= SUPPLIED MATERIAL =
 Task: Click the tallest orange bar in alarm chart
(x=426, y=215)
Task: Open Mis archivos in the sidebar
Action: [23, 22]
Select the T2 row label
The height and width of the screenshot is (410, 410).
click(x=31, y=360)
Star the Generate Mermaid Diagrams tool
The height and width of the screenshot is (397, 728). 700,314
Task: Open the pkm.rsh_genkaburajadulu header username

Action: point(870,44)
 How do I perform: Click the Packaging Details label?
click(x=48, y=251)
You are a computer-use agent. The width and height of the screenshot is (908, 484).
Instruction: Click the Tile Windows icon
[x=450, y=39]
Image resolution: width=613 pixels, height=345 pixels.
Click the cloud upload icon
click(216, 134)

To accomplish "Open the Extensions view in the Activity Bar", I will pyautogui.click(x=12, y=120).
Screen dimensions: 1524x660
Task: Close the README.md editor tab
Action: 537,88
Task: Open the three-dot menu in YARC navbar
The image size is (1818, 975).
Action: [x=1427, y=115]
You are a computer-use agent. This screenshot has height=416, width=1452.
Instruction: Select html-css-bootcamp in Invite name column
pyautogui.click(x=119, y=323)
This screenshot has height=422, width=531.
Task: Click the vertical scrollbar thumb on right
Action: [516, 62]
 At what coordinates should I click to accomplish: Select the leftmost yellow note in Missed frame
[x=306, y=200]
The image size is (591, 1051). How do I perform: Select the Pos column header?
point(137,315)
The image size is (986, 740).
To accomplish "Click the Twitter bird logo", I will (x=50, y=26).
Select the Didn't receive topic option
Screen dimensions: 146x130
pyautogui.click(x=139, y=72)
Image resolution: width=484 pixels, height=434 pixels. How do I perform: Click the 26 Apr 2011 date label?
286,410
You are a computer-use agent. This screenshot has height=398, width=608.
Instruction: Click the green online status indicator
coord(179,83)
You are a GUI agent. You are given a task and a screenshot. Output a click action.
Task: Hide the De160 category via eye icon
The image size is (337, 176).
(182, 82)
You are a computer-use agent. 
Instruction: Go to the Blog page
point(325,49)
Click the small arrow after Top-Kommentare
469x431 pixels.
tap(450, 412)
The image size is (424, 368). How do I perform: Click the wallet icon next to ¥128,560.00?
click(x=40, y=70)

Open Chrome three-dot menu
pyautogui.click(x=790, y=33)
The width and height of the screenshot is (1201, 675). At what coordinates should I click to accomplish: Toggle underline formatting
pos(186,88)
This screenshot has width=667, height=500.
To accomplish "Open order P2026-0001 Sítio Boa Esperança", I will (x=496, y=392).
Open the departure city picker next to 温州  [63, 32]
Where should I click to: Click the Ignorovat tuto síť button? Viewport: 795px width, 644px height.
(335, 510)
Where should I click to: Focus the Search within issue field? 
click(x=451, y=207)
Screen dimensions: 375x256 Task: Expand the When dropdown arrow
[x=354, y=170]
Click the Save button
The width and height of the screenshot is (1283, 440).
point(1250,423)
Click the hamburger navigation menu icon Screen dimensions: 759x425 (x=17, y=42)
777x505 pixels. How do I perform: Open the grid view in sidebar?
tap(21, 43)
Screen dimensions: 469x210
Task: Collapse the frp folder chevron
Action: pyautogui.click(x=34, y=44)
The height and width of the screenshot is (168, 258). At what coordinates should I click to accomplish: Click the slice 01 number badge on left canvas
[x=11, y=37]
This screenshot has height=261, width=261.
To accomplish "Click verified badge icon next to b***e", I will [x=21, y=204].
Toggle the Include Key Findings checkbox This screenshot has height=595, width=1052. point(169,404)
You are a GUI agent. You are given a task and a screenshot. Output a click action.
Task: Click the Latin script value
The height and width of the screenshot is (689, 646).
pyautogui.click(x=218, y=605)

= EXERCISE GOAL =
Could you write out all the records again, swapping "Instruction" for "Goal" wherever it occurs and leaving everything else unchanged?

= RESULT OF THIS TASK =
 Task: Click the tallest orange bar in alarm chart
(x=426, y=215)
Task: Open Mis archivos in the sidebar
Action: [23, 22]
Select the T2 row label
The height and width of the screenshot is (410, 410).
click(x=31, y=360)
Star the Generate Mermaid Diagrams tool
The height and width of the screenshot is (397, 728). 700,314
Task: Open the pkm.rsh_genkaburajadulu header username

Action: point(870,44)
 How do I perform: Click the Packaging Details label?
click(x=48, y=251)
You are a computer-use agent. The width and height of the screenshot is (908, 484).
Goal: Click the Tile Windows icon
[x=450, y=39]
Image resolution: width=613 pixels, height=345 pixels.
Click the cloud upload icon
click(216, 134)

To accomplish "Open the Extensions view in the Activity Bar", I will pyautogui.click(x=12, y=120).
Screen dimensions: 1524x660
Task: Close the README.md editor tab
Action: 537,88
Task: Open the three-dot menu in YARC navbar
The image size is (1818, 975).
Action: [x=1427, y=115]
You are a computer-use agent. This screenshot has height=416, width=1452.
Goal: Select html-css-bootcamp in Invite name column
pyautogui.click(x=119, y=323)
This screenshot has height=422, width=531.
Task: Click the vertical scrollbar thumb on right
Action: [516, 62]
 At what coordinates should I click to accomplish: Select the leftmost yellow note in Missed frame
[x=306, y=200]
The image size is (591, 1051). How do I perform: Select the Pos column header?
point(137,315)
The image size is (986, 740).
To accomplish "Click the Twitter bird logo", I will (x=50, y=26).
Select the Didn't receive topic option
Screen dimensions: 146x130
pyautogui.click(x=139, y=72)
Image resolution: width=484 pixels, height=434 pixels. How do I perform: Click the 26 Apr 2011 date label?
286,410
You are a computer-use agent. This screenshot has height=398, width=608.
Goal: Click the green online status indicator
coord(179,83)
You are a GUI agent. You are given a task and a screenshot. Output a click action.
Task: Hide the De160 category via eye icon
The image size is (337, 176).
(182, 82)
You are a computer-use agent. 
Goal: Go to the Blog page
point(325,49)
Click the small arrow after Top-Kommentare
469x431 pixels.
tap(450, 412)
The image size is (424, 368). How do I perform: Click the wallet icon next to ¥128,560.00?
click(x=40, y=70)

Open Chrome three-dot menu
pyautogui.click(x=790, y=33)
The width and height of the screenshot is (1201, 675). At what coordinates should I click to accomplish: Toggle underline formatting
pos(186,88)
This screenshot has width=667, height=500.
To accomplish "Open order P2026-0001 Sítio Boa Esperança", I will (x=496, y=392).
Open the departure city picker next to 温州  [63, 32]
Where should I click to: Click the Ignorovat tuto síť button? Viewport: 795px width, 644px height.
(335, 510)
Where should I click to: Focus the Search within issue field? 
click(x=451, y=207)
Screen dimensions: 375x256 Task: Expand the When dropdown arrow
[x=354, y=170]
Click the Save button
The width and height of the screenshot is (1283, 440).
point(1250,423)
Click the hamburger navigation menu icon Screen dimensions: 759x425 (x=17, y=42)
777x505 pixels. How do I perform: Open the grid view in sidebar?
tap(21, 43)
Screen dimensions: 469x210
Task: Collapse the frp folder chevron
Action: pyautogui.click(x=34, y=44)
The height and width of the screenshot is (168, 258). At what coordinates should I click to accomplish: Click the slice 01 number badge on left canvas
[x=11, y=37]
This screenshot has height=261, width=261.
To accomplish "Click verified badge icon next to b***e", I will [x=21, y=204].
Toggle the Include Key Findings checkbox This screenshot has height=595, width=1052. point(169,404)
You are a GUI agent. You are given a task and a screenshot. Output a click action.
Task: Click the Latin script value
The height and width of the screenshot is (689, 646).
pyautogui.click(x=218, y=605)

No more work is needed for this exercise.